CH 14 Abnormal Wound Healing and Chronic wound Flashcards
What results when the sequence of events that leads to normal wound closure and healing does not occur?
Chronic wound
What occurs in abnormal wound healing Inflammation (Phase I)?
- Inadequate blood flow and oxygen supply to support cellular life and activity
- Cells may not initiate repair sequence
- Debris and bacteria builds up
- Pathogens spread more rapidly
- Bioburden is greater than 10 organisms/g of tissue
What are the clinical signs for abnormal wound healing Inflammation Phase I
- Increase in amount of drainage
- Change in color or odor
- Lingering smell
- Eschar/necrosis from ischemic conditions
- Periowound maceration
- Chronic inflammation
- Tunneling
- Undermining
- Infection (if host’s immune system is unable to resist impact of bacterial load)
What occurs in abnormal wound healing Proliferation Phase II?
- Skin integrity is poor with delayed collagen synthesis
- Not enough myofibroblasts to initiate wound contraction due to delayed angiogenesis
- Need for oxygen and nutrients are high; without them, available cells are unable to reproduce rapidly (delayed epithelialization)
What are the clinical signs in abnormal wound healing Proliferation Phase II?
- Keratinocytes do not migrate because wound bed isn’t moist, healthy, clean, and granulating
- Epithelial cells build up at wound edge and migrate over edge due to unready wound bed to migrate to
- Granulation tissue is absent, pale, or delayed
- New tissue breaks down, bleeds easily, weak
- Tunneling, eschar, and periwound maceration are evident
- Necrosis delays angiogenesis
- Changes in drainage color, amount, odor, lingering smell signaling return to inflammation stage
What occurs during abnormal healing Maturation/Remodeling Phase III?
-If synthesis and lysis of collagen is out of balance, weakened tissue will break down easily or hypertrophic scarring will build up too rapidly
What are the clinical signs for abnormal healing Maturation/Remodeling Phase III?
- Newly formed skin breaks down with little provocation
- Scar tissue may build up within outline of original wound (hypertrophic) or beyond margins of original wound (keloid)

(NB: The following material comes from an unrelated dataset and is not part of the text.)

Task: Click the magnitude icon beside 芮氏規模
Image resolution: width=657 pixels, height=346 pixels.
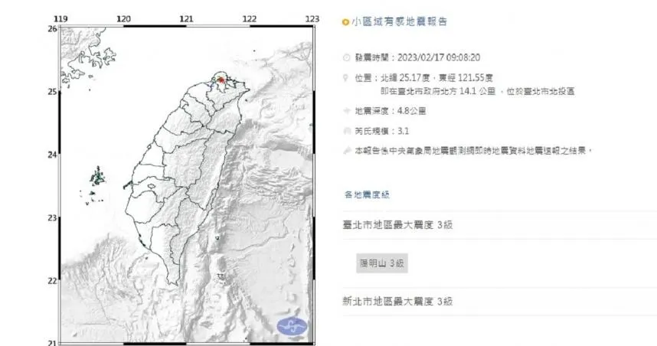Action: pos(346,131)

What is detrimental to wound closure and healing time?
Infection
What has a greater impact on wound healing than most underlying medical conditions?
Bio-burden
What is identified if the presence of bacteria or microorganisms is greater than 10^5 per gram of tissue determined by a quantitative culture?
True infection
What are the effects of infection?
- Risk of wound sepesis, osteomyelitis, gangrene
- Overall decline of body systems contributes to strain on specialized cells
- Increased rate of cell necrosis
- Decreases oxygen in wound bed
- Insufficient oxygen to support regeneration of tissue and assist in prevention of infection
- Inefficient cellular activity
- Decreased collagen metabolism
- Chemical mediators absent or dilute
- Cells absent or confused by lack of instructions from chemical mediators or presence of other cells
- When bio burden is greater that 10^5 organisms/g of tissue, epithelialization may not occur
What are the signs of potential infection?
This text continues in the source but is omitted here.